Small though 10% may be, it is the only part of the influence that policymakers think they can directly affect, so many states have enacted policies to give bonuses or to administer sanctions based on student test scores. In Colorado, for example, policymakers have decided that the rise or fall of test scores counts for 50% of the teacher’s evaluation, which will determine tenure, pay, and retention or firing.
Haertel proceeds to demolish various myths associated with VAM, for example, the myth that the achievement gap would close completely if every child had a “top quintile” teacher or if every low-performing student had a top quintile teacher. He notes that “there is no way to assign all of the top-performing teachers to work with minority students or to replace the current teaching force with all top performers. The thought experiment cannot be translated into an actual policy.”

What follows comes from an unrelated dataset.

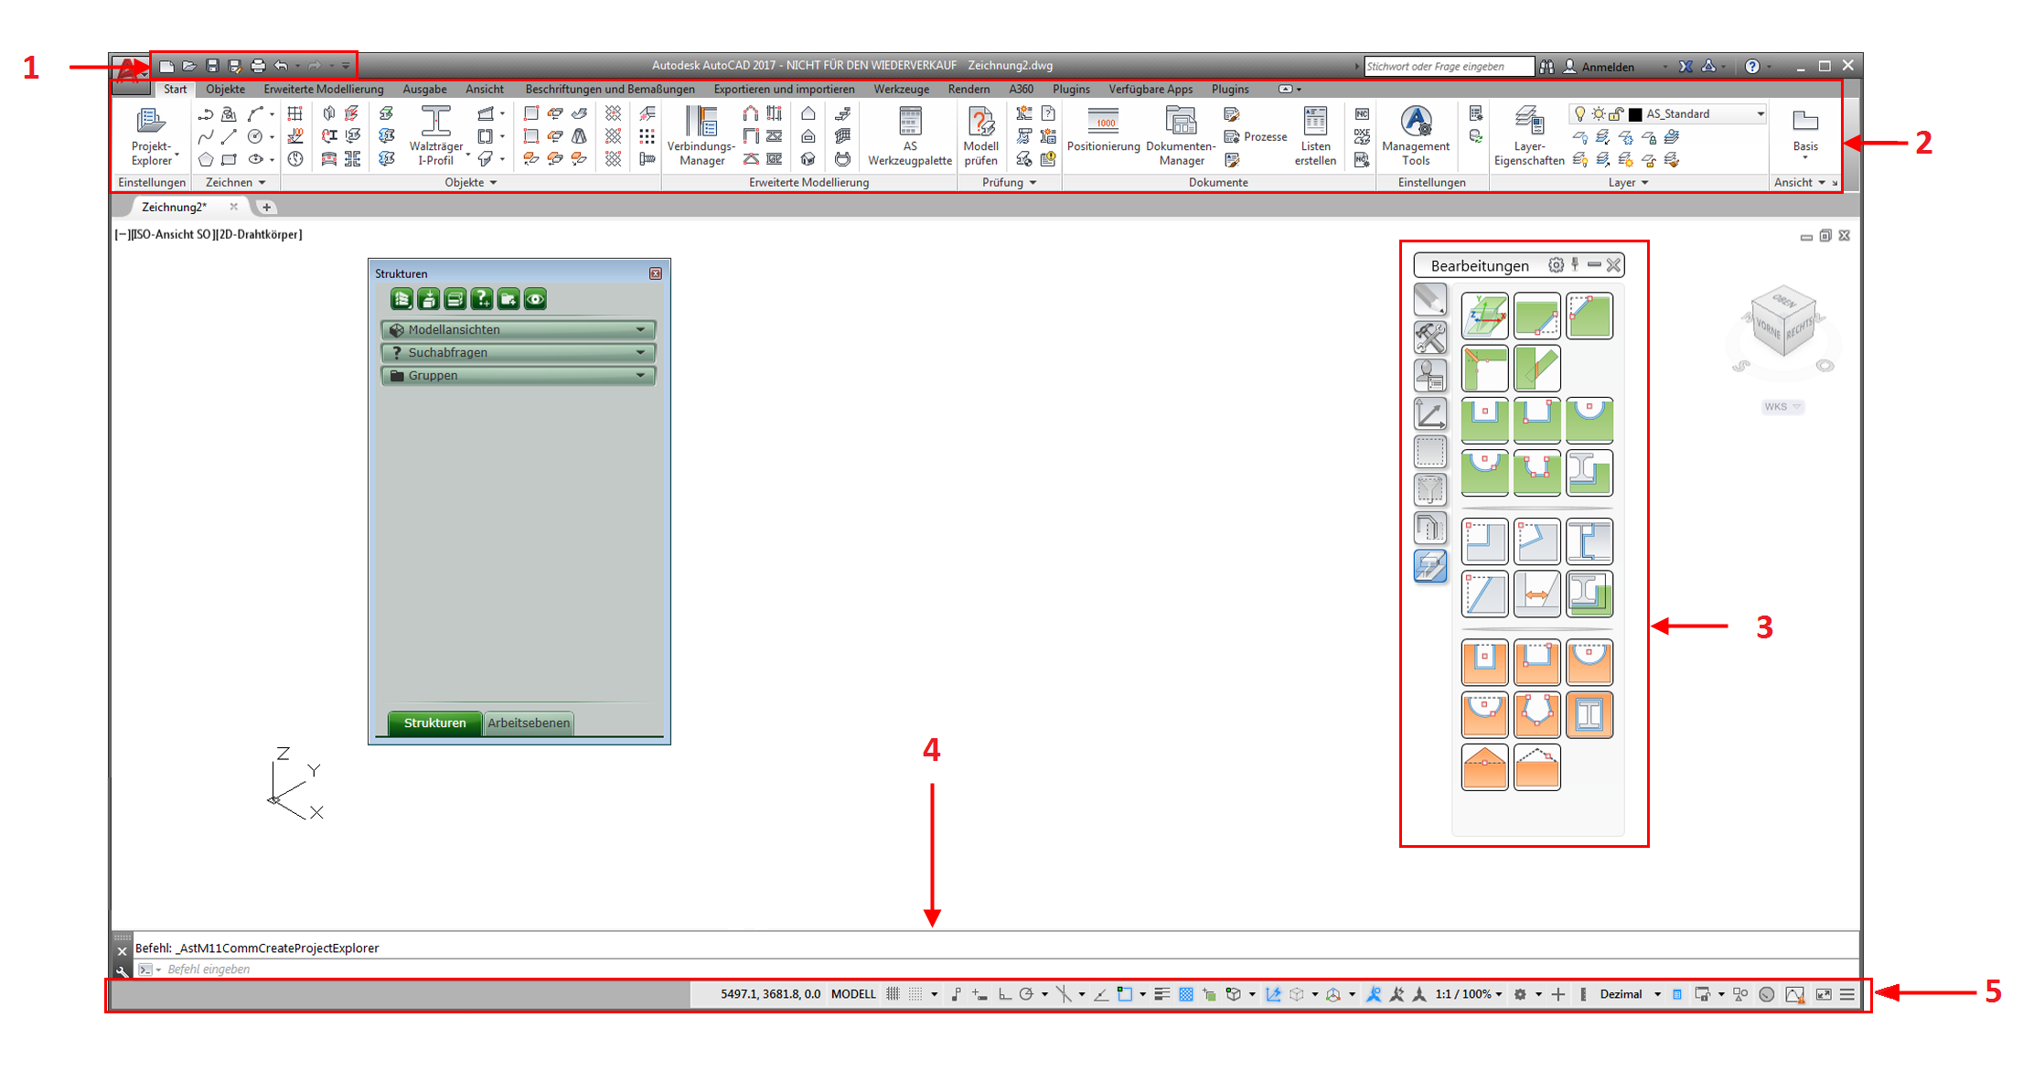Screen dimensions: 2044x1071
Task: Switch to the Arbeitsebenen tab
Action: point(529,723)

He notes other confounding variables: students are not randomly assigned to classrooms. Some teachers get classes who are easier or harder to teach. Changing the test will change the ratings of the teachers. The advocates of VAM routinely ignore the importance of peer effects, the peer culture of a school in which students “reinforce or discourage one another’s academic efforts.”

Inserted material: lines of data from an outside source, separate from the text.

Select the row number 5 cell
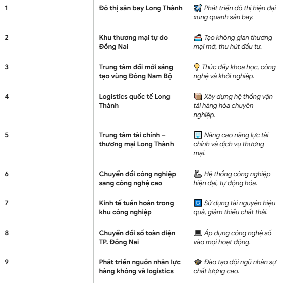284x285 pixels. (x=47, y=146)
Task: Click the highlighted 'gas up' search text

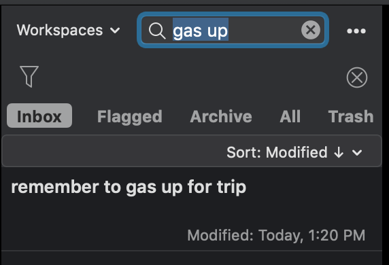Action: click(200, 31)
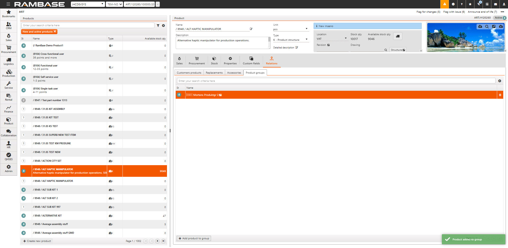
Task: Open the Type dropdown 'K - Product structure'
Action: (306, 39)
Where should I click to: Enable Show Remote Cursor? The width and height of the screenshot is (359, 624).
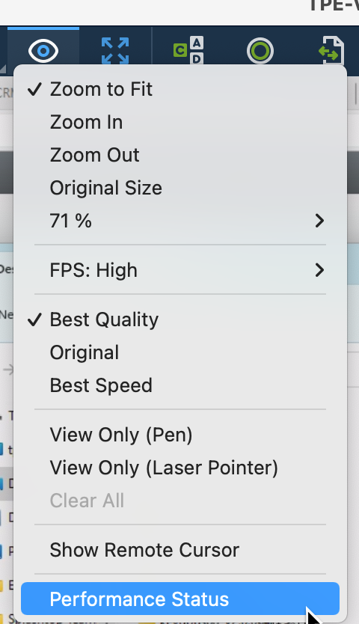[180, 550]
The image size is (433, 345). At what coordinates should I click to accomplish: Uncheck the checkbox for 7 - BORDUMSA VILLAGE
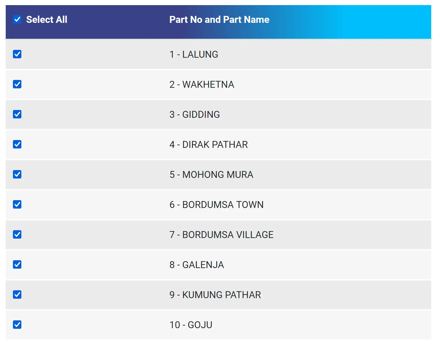[17, 234]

He adds: “In the real world of schooling, students are sorted by background and achievement through patterns of residential segregation, and they may also be grouped or tracked within schools. Ignoring this fact is likely to result in penalizing teachers of low-performing students and favoring teachers of high-performing students, just because the teachers of low-performing students cannot go as fast…Simply put, the net result of these peer effects is that VAM will not simply reward or penalize teachers according to how well or poorly they teach. They will also reward or penalize teachers according to which students they teach and which schools they teach in.”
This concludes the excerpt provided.